# [What is being asked]
Update the passage about Alatna by rewriting it from the words "Alatna's plywood hull" through the words "27 January 1945.", with "plywood" changed to "wooden".

# [Provided text]
Alatna's plywood hull often leaked, and her engines were unreliable, leading to her spending April through June in Darwin undergoing repairs. Repairs soon became a running problem for the vessel, with two missions to Ashmore Reef and Rote Island in July and August ending in failure due to bad weather and engine problems. She would return for maintenance regularly over the next six months, with Sub Lieutenant Thomas Dann, RANVR assuming command on 27 January 1945.

By March 1945, a major re-fit of Alatna was undertaken, with her hull and engines fixed or replaced. As well as new telegraph equipment fitted. By August, she was ready to join the fleet again, joining a convoy to Morotai in modern day Indonesia on 21 August. Joining her were HMA ships Grass Snake, Sea Snake, sister ship Karina and Krait, as well as the British minesweeper HMS 2046. While fighting on Morotai had ceased on 15 August, the waters between Darwin and Morotai were still under Japanese control.

Alatna and her other convoy ships arrived safely on 29 August, where she carried out habour support duties. She was present during the surrender of the Japanese Second Army at Morotai on 9 September 1945. She would then travel with Grass Snake to Manado, where over four days she assisted with evacuating former prisoners of war. Before again travelling, this time to Balikpapan to embark soldiers of the 21st Brigade, (7th Division), the soldiers were soon disembarked at Makassar. Where they oversaw the disarmament of Japanese troops and evacuation of former prisoners of war, largely British who had been on vessels sunk in 1942.

Alatna's small size came in handy at Makassar, as anti-dutch beliefs were strong in the local population, so larger vessels were seen with distrust. Alatna and other smaller vessels instead ferried the evacuees from the mainland to the larger vessels anchored off shore. She then spent September and October piloting larger vessels into the port, due to the Japanese minefield left behind.

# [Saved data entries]
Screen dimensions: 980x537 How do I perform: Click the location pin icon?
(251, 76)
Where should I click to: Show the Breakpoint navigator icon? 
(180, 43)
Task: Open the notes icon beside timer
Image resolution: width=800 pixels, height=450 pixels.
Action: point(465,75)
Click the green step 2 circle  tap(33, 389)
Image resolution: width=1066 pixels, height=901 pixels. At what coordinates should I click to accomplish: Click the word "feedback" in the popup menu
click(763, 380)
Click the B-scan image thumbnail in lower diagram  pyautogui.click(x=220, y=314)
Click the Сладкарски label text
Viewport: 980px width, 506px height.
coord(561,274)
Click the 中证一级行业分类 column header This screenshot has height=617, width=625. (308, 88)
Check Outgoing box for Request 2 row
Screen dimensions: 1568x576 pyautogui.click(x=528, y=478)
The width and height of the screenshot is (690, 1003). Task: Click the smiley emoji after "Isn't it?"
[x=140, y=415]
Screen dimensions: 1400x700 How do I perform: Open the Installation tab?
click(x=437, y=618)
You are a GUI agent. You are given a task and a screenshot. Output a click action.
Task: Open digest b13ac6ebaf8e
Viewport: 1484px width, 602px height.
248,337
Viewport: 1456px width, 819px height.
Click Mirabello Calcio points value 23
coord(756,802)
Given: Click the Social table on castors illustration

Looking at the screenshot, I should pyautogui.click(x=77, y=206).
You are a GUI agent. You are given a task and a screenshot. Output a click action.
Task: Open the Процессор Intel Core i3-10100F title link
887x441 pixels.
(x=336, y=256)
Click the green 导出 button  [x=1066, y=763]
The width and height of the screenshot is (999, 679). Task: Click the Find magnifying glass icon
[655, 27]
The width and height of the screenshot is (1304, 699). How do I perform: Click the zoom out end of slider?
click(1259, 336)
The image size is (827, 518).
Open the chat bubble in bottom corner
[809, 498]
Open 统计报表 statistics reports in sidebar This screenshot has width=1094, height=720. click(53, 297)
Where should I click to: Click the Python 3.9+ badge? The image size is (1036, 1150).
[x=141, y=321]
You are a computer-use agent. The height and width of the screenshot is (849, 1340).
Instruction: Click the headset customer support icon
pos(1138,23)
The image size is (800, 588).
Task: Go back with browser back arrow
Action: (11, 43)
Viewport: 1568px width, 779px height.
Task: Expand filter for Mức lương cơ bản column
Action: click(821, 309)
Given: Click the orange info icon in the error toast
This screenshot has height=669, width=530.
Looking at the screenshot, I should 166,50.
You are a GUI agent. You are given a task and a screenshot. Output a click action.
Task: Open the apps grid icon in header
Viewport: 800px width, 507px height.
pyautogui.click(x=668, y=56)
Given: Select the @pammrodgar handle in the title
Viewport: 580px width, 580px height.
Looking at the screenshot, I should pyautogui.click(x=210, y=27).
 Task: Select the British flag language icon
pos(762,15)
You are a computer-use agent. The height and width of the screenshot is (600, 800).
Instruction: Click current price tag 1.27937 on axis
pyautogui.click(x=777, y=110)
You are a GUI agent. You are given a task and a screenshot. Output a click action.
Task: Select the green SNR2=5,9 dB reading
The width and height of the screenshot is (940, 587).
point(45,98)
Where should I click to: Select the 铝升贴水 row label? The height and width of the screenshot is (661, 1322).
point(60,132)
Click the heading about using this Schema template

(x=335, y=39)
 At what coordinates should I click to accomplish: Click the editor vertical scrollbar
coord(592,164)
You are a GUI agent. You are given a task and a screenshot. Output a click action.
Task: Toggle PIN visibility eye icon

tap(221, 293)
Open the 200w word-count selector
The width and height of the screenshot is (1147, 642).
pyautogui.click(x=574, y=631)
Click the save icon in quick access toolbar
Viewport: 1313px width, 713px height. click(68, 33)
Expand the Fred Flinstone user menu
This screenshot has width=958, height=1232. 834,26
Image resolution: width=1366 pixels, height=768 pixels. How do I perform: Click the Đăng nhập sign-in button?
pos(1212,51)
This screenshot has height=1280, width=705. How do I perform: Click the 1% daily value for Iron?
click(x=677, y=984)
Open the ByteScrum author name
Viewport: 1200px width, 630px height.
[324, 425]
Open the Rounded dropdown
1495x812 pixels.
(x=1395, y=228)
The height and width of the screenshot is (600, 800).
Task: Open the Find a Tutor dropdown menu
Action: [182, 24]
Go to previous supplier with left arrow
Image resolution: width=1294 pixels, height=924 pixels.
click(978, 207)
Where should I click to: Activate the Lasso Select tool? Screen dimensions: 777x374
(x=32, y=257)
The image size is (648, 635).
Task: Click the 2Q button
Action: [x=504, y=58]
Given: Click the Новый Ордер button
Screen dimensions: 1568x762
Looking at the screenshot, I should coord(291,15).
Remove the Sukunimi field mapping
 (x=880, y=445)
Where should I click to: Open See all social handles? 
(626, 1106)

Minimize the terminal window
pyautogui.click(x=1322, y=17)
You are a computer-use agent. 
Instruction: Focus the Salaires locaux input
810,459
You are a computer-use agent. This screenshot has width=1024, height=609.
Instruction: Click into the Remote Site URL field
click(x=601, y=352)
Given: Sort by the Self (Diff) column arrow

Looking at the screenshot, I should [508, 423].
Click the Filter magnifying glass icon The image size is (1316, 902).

# [Result of the task]
Alatna's wooden hull often leaked, and her engines were unreliable, leading to her spending April through June in Darwin undergoing repairs. Repairs soon became a running problem for the vessel, with two missions to Ashmore Reef and Rote Island in July and August ending in failure due to bad weather and engine problems. She would return for maintenance regularly over the next six months, with Sub Lieutenant Thomas Dann, RANVR assuming command on 27 January 1945.